→ WORK ITEM
Lift out all lines below that contain "bottom".

→ DATA FOR THE TASK

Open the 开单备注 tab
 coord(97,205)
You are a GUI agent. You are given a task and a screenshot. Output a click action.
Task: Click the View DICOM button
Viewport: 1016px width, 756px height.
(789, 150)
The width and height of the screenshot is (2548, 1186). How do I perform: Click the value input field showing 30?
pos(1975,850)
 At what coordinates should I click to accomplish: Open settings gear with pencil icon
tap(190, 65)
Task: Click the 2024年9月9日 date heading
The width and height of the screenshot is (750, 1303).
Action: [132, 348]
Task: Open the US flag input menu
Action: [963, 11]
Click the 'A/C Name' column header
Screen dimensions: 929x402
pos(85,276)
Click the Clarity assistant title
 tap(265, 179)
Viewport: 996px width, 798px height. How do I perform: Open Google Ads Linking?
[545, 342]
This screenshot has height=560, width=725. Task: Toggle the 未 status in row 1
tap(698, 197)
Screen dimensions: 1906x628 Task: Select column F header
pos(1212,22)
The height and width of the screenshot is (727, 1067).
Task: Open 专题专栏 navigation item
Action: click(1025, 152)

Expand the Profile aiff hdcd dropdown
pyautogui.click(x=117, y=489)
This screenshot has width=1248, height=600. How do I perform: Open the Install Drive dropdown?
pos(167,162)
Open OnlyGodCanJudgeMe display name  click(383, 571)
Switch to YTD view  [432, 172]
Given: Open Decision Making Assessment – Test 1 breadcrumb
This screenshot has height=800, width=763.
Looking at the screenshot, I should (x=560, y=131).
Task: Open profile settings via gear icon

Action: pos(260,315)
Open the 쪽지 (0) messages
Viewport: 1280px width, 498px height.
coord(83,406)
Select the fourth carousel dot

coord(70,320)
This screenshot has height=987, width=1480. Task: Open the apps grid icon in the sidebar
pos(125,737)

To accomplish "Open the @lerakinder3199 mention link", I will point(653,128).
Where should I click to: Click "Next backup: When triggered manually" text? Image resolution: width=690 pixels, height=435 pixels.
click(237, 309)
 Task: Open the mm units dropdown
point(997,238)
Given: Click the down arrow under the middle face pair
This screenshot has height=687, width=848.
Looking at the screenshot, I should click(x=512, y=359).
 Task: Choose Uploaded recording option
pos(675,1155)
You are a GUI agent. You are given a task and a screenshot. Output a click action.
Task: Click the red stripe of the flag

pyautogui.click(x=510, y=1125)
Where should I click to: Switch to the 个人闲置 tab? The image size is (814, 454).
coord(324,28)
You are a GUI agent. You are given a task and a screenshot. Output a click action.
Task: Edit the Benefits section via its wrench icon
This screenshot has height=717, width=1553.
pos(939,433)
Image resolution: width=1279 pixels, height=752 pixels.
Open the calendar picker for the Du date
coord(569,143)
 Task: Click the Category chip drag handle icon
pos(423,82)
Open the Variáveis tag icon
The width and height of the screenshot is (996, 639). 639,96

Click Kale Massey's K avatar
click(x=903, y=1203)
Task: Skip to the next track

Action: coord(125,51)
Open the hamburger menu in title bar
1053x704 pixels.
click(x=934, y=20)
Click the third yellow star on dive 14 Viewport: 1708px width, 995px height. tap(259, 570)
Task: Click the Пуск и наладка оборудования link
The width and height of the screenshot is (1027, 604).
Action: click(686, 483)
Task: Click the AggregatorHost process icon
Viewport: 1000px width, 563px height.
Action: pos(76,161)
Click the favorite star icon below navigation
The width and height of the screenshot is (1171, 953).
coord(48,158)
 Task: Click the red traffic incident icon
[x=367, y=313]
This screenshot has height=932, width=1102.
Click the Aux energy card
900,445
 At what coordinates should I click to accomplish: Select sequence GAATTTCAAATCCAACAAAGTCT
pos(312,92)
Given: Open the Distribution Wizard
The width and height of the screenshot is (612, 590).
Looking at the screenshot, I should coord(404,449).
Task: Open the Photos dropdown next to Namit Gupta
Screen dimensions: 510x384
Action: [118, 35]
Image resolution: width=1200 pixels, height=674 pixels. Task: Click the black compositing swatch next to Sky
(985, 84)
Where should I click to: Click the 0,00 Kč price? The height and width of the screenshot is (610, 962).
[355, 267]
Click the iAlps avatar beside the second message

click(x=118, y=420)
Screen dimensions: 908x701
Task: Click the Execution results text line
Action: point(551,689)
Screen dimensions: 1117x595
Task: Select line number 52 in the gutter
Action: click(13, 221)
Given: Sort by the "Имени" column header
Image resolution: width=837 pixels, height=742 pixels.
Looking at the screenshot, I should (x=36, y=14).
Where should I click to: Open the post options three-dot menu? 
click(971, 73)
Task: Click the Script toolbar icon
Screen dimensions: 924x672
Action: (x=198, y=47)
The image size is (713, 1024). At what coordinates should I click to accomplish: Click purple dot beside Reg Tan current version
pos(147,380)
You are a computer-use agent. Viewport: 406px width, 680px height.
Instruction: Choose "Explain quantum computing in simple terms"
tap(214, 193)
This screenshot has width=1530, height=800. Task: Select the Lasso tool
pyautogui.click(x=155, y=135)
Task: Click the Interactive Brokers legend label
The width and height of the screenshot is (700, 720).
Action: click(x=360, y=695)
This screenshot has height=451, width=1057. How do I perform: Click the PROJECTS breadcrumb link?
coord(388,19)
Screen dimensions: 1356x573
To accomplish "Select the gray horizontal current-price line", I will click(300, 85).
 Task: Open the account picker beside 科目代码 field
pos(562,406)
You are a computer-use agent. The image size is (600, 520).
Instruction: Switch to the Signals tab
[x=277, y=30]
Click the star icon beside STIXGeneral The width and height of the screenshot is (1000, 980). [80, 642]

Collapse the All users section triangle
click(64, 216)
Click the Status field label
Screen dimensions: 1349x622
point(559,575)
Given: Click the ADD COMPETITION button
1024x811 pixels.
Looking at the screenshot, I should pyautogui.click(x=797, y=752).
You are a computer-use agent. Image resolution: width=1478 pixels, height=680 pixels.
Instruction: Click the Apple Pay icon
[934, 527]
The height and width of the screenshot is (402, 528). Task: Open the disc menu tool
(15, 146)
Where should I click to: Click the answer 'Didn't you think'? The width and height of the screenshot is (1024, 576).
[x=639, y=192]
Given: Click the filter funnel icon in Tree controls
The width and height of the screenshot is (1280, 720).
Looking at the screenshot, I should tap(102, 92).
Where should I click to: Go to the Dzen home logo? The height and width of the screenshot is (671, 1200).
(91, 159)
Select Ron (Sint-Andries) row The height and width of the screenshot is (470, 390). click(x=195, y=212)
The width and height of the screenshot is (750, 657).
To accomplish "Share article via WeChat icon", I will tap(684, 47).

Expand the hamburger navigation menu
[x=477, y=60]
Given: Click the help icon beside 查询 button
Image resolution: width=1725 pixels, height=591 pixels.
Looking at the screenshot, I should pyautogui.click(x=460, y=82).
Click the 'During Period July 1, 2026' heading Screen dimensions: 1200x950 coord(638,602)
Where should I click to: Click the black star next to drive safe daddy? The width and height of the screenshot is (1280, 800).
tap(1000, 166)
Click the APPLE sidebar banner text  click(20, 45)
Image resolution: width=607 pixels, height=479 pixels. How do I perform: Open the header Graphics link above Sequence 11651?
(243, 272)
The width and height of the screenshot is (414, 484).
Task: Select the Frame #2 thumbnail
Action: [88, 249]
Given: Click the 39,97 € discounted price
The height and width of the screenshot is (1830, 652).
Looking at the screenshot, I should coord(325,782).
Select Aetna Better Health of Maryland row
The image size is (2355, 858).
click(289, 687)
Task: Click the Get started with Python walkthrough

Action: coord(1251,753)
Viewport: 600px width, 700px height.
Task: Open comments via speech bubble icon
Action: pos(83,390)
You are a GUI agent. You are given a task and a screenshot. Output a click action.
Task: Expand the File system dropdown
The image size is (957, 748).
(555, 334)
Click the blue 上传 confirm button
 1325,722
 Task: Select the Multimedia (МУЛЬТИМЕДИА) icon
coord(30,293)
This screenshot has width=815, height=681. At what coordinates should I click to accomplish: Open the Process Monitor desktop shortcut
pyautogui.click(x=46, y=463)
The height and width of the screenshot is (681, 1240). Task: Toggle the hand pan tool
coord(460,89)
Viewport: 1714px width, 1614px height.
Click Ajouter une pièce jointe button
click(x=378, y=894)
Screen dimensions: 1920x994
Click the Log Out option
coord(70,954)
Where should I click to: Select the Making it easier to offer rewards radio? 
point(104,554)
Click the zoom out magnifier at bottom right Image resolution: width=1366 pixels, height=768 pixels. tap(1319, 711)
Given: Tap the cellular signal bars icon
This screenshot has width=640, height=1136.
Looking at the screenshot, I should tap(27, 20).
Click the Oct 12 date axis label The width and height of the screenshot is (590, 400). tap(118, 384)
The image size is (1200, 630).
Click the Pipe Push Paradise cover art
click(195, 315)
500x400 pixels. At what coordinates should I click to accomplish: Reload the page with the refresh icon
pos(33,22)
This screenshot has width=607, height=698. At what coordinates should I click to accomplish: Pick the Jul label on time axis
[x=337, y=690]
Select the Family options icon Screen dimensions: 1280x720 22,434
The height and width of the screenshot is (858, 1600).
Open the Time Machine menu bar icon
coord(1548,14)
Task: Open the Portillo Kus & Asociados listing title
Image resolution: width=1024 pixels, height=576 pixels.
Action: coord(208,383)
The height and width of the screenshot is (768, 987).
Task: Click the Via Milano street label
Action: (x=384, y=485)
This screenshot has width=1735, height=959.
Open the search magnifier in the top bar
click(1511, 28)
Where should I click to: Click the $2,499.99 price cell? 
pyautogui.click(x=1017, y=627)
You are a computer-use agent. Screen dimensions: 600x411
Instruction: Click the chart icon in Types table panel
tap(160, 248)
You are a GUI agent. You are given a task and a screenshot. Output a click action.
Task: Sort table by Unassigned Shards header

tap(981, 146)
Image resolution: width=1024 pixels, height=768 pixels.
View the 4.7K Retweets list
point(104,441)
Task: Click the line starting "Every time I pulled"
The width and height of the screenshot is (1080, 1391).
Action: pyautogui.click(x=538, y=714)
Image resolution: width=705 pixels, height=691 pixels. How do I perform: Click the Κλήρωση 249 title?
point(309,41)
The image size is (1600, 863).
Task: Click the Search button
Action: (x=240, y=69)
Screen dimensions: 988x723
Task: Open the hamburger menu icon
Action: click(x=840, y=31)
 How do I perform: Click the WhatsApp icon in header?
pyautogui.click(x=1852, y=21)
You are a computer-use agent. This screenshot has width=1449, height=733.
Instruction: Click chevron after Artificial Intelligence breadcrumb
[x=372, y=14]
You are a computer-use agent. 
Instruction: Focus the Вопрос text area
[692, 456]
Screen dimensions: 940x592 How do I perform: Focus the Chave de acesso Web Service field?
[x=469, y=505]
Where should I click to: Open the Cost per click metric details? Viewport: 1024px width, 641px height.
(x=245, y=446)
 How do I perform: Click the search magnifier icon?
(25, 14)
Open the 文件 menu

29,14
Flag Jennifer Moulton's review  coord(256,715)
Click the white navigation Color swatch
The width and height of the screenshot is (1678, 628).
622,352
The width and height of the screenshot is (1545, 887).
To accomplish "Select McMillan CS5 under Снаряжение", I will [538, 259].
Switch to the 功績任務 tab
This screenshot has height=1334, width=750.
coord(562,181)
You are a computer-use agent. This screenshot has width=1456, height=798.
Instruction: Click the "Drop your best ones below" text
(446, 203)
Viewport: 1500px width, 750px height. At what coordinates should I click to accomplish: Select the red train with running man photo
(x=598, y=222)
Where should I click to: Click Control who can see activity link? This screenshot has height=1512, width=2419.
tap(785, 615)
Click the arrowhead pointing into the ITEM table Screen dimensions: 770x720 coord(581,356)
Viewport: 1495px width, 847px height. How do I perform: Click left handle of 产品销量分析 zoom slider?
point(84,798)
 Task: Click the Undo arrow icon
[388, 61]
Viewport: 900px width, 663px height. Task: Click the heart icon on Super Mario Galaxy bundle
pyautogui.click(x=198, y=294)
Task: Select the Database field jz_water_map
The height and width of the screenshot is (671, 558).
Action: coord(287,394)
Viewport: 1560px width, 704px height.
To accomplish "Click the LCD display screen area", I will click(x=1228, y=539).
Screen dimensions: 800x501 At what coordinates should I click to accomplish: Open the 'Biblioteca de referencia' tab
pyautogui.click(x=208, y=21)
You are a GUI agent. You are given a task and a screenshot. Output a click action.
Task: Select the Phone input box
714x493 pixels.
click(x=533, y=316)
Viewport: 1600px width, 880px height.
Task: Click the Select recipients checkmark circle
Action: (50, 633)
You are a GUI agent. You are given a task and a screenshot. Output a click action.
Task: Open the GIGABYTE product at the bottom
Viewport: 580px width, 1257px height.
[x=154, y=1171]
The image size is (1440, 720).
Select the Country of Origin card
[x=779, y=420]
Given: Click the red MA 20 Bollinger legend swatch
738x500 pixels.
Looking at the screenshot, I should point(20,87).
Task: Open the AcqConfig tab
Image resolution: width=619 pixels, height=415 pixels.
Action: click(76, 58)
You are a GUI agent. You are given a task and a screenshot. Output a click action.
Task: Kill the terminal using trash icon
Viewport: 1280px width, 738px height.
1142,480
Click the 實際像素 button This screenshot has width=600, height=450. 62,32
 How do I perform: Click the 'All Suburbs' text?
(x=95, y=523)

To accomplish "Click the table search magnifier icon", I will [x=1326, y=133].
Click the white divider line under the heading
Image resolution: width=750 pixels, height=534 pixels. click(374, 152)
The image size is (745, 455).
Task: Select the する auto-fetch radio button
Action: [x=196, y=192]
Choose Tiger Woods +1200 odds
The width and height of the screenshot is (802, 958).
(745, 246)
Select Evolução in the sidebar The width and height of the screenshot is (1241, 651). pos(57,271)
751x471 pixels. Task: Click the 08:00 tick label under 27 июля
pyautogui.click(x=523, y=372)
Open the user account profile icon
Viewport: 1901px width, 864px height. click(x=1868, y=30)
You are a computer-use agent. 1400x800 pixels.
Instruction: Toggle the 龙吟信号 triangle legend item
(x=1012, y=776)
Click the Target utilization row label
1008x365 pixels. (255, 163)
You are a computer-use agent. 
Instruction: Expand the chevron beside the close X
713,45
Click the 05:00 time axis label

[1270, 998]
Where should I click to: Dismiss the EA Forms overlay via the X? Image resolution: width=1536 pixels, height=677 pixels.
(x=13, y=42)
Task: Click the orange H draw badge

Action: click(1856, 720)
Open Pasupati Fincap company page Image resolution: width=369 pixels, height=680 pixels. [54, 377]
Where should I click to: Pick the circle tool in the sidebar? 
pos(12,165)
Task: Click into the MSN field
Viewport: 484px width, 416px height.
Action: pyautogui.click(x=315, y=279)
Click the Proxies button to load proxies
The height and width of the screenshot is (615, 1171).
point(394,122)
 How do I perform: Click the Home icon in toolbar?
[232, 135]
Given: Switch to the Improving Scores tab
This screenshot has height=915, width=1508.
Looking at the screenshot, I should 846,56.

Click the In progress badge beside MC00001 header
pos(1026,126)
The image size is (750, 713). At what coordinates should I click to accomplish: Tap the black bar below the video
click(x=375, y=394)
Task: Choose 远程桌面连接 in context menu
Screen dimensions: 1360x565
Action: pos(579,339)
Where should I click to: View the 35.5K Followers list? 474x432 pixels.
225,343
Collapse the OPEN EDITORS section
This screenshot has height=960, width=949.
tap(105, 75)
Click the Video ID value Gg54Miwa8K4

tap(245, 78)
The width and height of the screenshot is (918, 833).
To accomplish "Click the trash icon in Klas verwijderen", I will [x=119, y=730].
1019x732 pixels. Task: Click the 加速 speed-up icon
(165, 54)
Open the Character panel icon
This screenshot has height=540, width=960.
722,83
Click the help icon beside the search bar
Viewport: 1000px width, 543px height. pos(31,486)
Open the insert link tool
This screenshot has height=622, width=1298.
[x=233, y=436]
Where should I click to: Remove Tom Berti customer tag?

→ OUTPUT
Click the zoom out magnifier at bottom right Image resolution: width=1366 pixels, height=768 pixels. tap(1319, 711)
Task: Open the GIGABYTE product at the bottom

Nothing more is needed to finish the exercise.